Selain dampak itu, ada juga dampak negatifnya. Dengan banyaknya partai kecil yang bermunculan, walau dominasi tetap PNI dan Masyumi, terjadi persaingan ketat di kursi pemerintahan. Semua menjadi berambisi menduduki kursi itu. Akibatnya, persaingan tidak sehat antar partai, tak bisa dihindari.

Banyaknya Susunan Kabinet

Untuk saat itu, kabinet dalam pemerintahan pun sering sekali berganti. Semua karena mereka berlomba – lomba mendapatkan kedudukan dalam pemerintahan.

Berikut kabinet pemerintahan yang pernah ada di Indonesia:

  1. Kabinet Natsir (6 September 1950 s.d 21 Maret 1951)

Susunan ini dipimpin oleh Muhammad Natsir. Ia adalah salah satu anggota Masyumi. Kabinet ini termasuk kabinet kerja sama PNI dan Masyumi.

  1. Kabinet Soekiman (27 April 1952 s.d 3 April 1952)

Presiden Soekarno menunjuk Soekiman Wijosandjojo dari Masyumi dan Sidik Djojosukarto untuk bersatu sebagai formatur. Tak lama lahirlah kabinet ini.

  1. Kabinet Wilopo 3 April (1952 s.d 3 Juni 1953)

Kabinet ini dipimpin oleh Wilopo sebagai perdana menterinya.

  1. Kabinet Ali Sastroamijoyo I (3 Juli 1953 s.d 12 Agustus 1955)

Ali Sastroamijoyo awalnya adalah Duta Besar Indonesia terhadap AS. Namun, karena berakhirnya masa kabinet Wilopo, oleh desakan Sidik Djojosukarto, beliau bersedia menjabat sebagai perdana menteri.

  1. Kabinet Burhanuddin Harahap (12 Agustus 1955 s.d 3 Maret 1956)

Berakhirnya kabinet Ali I membuat para pemimpin segera mencari jalan keluar.
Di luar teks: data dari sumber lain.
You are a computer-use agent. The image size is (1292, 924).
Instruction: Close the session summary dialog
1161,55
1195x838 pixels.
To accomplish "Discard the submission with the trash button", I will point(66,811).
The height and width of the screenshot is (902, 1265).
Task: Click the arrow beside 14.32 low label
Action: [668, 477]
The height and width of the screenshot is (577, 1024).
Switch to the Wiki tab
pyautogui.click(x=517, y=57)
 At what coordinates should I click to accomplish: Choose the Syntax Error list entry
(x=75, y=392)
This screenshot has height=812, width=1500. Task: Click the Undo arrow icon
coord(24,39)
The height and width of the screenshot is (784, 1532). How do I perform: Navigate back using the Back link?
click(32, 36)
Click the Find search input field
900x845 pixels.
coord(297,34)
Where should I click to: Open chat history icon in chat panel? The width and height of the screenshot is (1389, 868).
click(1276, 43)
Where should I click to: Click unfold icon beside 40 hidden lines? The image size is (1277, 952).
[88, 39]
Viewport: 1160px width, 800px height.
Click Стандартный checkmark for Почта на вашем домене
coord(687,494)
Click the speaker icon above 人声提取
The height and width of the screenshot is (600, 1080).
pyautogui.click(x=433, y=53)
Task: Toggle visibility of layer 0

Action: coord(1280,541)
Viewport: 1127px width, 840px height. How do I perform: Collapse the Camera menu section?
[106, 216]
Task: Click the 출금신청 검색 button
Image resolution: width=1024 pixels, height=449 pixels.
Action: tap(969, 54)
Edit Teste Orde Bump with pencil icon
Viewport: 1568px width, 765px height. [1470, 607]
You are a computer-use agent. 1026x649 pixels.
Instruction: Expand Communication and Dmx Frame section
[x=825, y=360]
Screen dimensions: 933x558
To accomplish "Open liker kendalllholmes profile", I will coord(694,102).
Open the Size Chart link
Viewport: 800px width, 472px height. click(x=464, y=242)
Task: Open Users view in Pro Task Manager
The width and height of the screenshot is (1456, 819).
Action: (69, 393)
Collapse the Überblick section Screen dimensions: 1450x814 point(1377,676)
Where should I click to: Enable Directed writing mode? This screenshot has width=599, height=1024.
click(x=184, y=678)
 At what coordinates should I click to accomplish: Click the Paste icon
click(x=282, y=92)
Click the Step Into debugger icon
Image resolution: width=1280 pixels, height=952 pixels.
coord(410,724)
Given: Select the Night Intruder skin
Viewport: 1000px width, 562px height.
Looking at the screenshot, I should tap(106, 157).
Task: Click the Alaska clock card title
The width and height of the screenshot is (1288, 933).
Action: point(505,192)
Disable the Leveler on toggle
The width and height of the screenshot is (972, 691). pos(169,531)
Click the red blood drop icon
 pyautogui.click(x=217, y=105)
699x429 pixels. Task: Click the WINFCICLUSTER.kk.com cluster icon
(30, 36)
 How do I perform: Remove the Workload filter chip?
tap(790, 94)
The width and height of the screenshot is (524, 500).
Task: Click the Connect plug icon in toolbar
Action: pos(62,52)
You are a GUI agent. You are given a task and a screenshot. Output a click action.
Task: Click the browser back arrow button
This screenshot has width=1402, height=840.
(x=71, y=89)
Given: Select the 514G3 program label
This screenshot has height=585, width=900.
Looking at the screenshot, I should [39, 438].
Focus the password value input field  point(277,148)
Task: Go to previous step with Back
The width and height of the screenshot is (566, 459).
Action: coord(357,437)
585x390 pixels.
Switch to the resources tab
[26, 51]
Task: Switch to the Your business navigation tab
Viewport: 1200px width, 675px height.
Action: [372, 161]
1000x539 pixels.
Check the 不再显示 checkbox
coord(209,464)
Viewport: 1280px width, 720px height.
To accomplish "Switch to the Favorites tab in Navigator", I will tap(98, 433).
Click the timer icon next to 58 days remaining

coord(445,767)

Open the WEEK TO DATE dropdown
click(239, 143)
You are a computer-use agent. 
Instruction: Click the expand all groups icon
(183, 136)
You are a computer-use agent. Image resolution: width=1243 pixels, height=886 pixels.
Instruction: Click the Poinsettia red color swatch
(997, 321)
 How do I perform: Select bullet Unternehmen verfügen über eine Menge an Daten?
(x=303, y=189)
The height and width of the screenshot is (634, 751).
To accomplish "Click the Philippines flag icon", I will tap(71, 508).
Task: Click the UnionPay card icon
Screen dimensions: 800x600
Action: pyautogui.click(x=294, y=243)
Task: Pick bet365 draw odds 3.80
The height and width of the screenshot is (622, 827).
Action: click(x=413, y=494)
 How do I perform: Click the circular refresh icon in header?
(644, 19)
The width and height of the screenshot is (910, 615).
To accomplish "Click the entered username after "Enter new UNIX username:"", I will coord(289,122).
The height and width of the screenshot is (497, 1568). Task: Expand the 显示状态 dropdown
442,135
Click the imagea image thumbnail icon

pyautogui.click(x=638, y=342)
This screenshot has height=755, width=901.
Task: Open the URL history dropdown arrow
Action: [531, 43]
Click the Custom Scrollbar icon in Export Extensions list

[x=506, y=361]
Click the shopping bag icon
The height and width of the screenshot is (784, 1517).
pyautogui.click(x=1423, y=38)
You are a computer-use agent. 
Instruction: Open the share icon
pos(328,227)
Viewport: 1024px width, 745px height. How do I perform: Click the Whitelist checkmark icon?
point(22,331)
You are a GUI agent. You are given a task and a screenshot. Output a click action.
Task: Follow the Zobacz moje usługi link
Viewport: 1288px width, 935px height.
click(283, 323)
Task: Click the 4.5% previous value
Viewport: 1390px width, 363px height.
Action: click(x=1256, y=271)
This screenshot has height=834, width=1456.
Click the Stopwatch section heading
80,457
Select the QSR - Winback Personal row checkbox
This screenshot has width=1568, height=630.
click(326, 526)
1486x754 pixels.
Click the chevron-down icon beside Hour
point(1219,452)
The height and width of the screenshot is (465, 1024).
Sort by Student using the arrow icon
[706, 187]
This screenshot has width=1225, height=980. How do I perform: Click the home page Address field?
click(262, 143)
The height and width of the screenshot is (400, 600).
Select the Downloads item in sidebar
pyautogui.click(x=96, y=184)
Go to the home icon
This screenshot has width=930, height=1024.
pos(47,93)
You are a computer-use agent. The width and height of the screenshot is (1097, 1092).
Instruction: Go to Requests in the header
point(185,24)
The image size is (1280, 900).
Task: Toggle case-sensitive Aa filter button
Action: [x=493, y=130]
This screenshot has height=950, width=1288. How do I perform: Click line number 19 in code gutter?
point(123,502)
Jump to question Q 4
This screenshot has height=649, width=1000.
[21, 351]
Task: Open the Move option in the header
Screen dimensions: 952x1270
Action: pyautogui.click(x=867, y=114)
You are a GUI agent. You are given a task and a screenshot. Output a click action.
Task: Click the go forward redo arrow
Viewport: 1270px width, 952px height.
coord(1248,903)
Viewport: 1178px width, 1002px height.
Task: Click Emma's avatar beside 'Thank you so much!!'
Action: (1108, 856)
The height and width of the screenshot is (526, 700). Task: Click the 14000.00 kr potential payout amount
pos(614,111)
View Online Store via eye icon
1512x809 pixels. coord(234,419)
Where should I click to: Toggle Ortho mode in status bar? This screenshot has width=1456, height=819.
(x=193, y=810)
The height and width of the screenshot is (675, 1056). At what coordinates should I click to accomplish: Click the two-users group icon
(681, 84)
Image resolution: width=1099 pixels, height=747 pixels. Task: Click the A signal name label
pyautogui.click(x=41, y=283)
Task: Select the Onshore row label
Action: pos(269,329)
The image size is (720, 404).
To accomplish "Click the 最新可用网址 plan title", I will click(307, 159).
Awalnya ada 3 formatur yang diajukan. Sayangnya, mereka gagal. Oleh karena itu, Burhanuddin  Harahap ditunjuk sebagai perdana menteri.

  1. Kabinet Ali Sostroamijoyo II (31 Juli 1954 s.d 24 Juli 1955)

Secara resmi kabinet ini dilantik pada 31 Juli 1954. Waktu itu, kabinet ini sama sekali tidak mendapat dukungan dari Masyumi. Namun, dukungan masyarakat mampu membuat kabinet ini terus berjalan.

  1. Kabinet Djuanda (9 April 1957 s.d 5 Juli 1959)

Kabinet ini juga disebut Kabinet Pancakarya dengan lima program kerjanya. Perdana menteri jelas Ir. Djuanda.

Lamanya masa kerja kabinet cenderung pendek, hal itu karena adanya persaingan yang kurang sehat antar partai politik.